» **Document passage**:

--- BEGIN ---

The tower of hanoi is a game/ project we did in class.  in the app on our ipads, we have to use the blocks to move to the third stand in the original order.  After we tried, the app would tell us the actual step we need to get there. Our team tried the game for several times but always takes more steps to complete it. At the end of this game we find an equation show the pattern of this game and can we complete the game perfectly. The equation we prove out is Tn=2^n -1. 
the other lesson was about mathmatical induction.  This looks really complecated at first, but it is actually not when you get it.  First, we need to prove true for n=1, we compare the left and right hand side.  After that, we assume true for n=k, and we need to show true for k+1.  In this step, we replace all the k with k+1. And we simplify.   we rplace the k term with the step when we assume k=n.  And we simplify the problem and we would get same things on both sides and that is thw ultimate goal. 

Trig review week

This week we reviewed trigonometry.  We went over all the trig identities. After reviewing, I became more fimiliar with the identities.  I memorized the most impirtant ones and it helped me with many problems.  For example, the proving type of questions.  Those were exremely hard for me when we first learn it because I never remembered the identities, it was hard for me to recall any when doing the problem so it creates more difficulties. The most troubling part of trig is the double angles for me.  They are still confusing and I hope I can figure them out soon.   the unit circle is very handy when doing trig problems as well, and I am trying to memorize it. 

Parametric equations

Parametric equations of a curve express the coordinates of the points of the curve as functions of a variable, called a parameter. When given a problem, there are x and y variables and also a parameter t.  In order to eliminate the parameter, we have to use elimination or substitution the do so.  If the equations involves trig, we would have to use the trig identities to help eliminating the parameter.   If we want to graph a parametric equation, we first draw a number box of x, y, and t.  The problems are given a limit of the parameter t, we pick numbers between the limit and we get the values of x and y from equations given.  Last, we plot the points. We have to remember to mark the starting point and the direction of the graph.  And we connect the points. 

Partial fraction

Partial fraction is the process of separating a term into its original form. A+b+c.    when looking at a problem, the first thing to do is to factor the denomenator.   After determining whether the factors are linear or nonlinear. If the term is linear, we put a variable A on top of a factor.  If it is not, we put ax+b.  After this, we multiply the greatest common denomenator to the whole thing.  And we factor out the x s and we set systems of equations to solve for A,B,C.  Finally, we write the answer out.    If the power of denomonator is less than the numerator, we have to do long division first.

Sequence and series.

A sequence is consist with elements and a list of numbers.   a series is a list of numbers adding together.  There are wo types of sequence and series , arithmetic and geometric. Arithmatic means that the elements are related by addition. Geometeic means that the slements are related by multiplication. Arithmetic formula is An= A1+(n-1)d.  A1represents the first term of the series. And d is the difference between two terms. N means the nth term.   Geometric formula is An=A1*r^(n-1)   A1is the first term and r is the rate of two terms.  We can get r by dividing any two terms next to each other. We can write eries  into summation formation.

--- END ---

» **Problem set**:
1. In the math class notes, why were proof questions so hard for the writer when the class first learned trig?
2. Pick up the math class notes after their last sentence and write the next few lines.

» **Information provided**:
--- BEGIN ---

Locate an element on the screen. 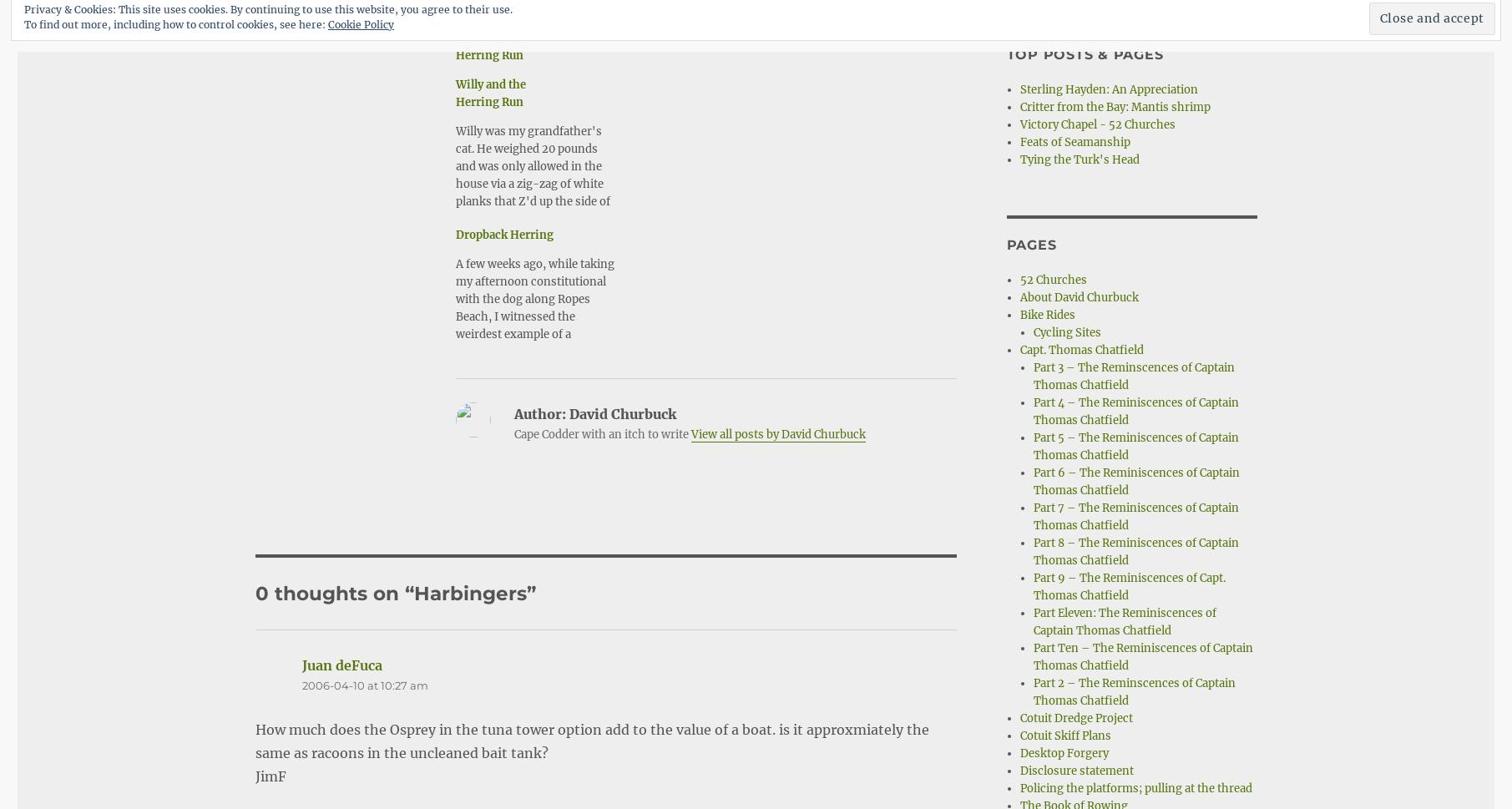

--- END ---

» **Answers given**:
1. The writer never remembered the identities. When working a problem, they couldn't recall any of them, and that made the proofs even harder.

2.
Graphing systems of inequalities

Systems of inequalities are similar to the system of regular equations.  It is composed of few equations and it has answers that satisfy the equations.  We first graph the indevidule graphs in the system.  secondly, we need to determine which side of the graph satisfy the inequality.  We can determine this by testing a point on the graph.  The final answer will be the area on the graph which all graphs overlap. 

Cramer's rule

Cramer's rule helps to make solving systems if equations easier.  Because the variables are eliminated and we can just deal with numbers.  First, we put coeficients in matrix form and we take the determinate of that.  And we find Dx or Dy by placing the answer colume to the variable. We take determinate of DY and Dx.  Thus, x=Dx/D and same for other variables.

Systems of equations

When we have a systems of equation, we can solve it algebraically and also solve with geometry we can graph or use substitution/elimination.  When we have exactly one answer, it means the system is consistent and independent. That means the lines intersect at exactly one point. When we have a infinete number of solutions, it means he lines overlap each other so every point on the lines is a solution. That is called consistent nod dependent.  When we have no solution, which is when lines are parallel toeach other. There is no intersection, so there is no solution.  Then the system is inconsistent.   

My polar equation pic

Polar coordinates.

This week we learned about pole cordintes.  Those are points on a circular graph.  It contains a r and a angle value. When graphing, if the angle is positive, we look counterclockwise, and if the angle is negative, we count clockwise. We could switch polar and rectangular coordinates back and force. From polar to rectangular, we use x=rCosø and y=rsinø to get x and y value 

Parabola

This week we talked about prabola. Prabola is a u shape graph either going up and down or left or right. Parabolas have derixtrice.  It also has a focus.  The directrix for vertical graphs is y=k-c and for horizontal graph is x=h-c.  The prabola is symmetric, and there is a axis of symmetry.  The equation for parabola is (x-h)^2=4c(y-k).  If the graph is side to side, the equation's x and y switches.  The focus is (h, k+c) and vertices is (h,k).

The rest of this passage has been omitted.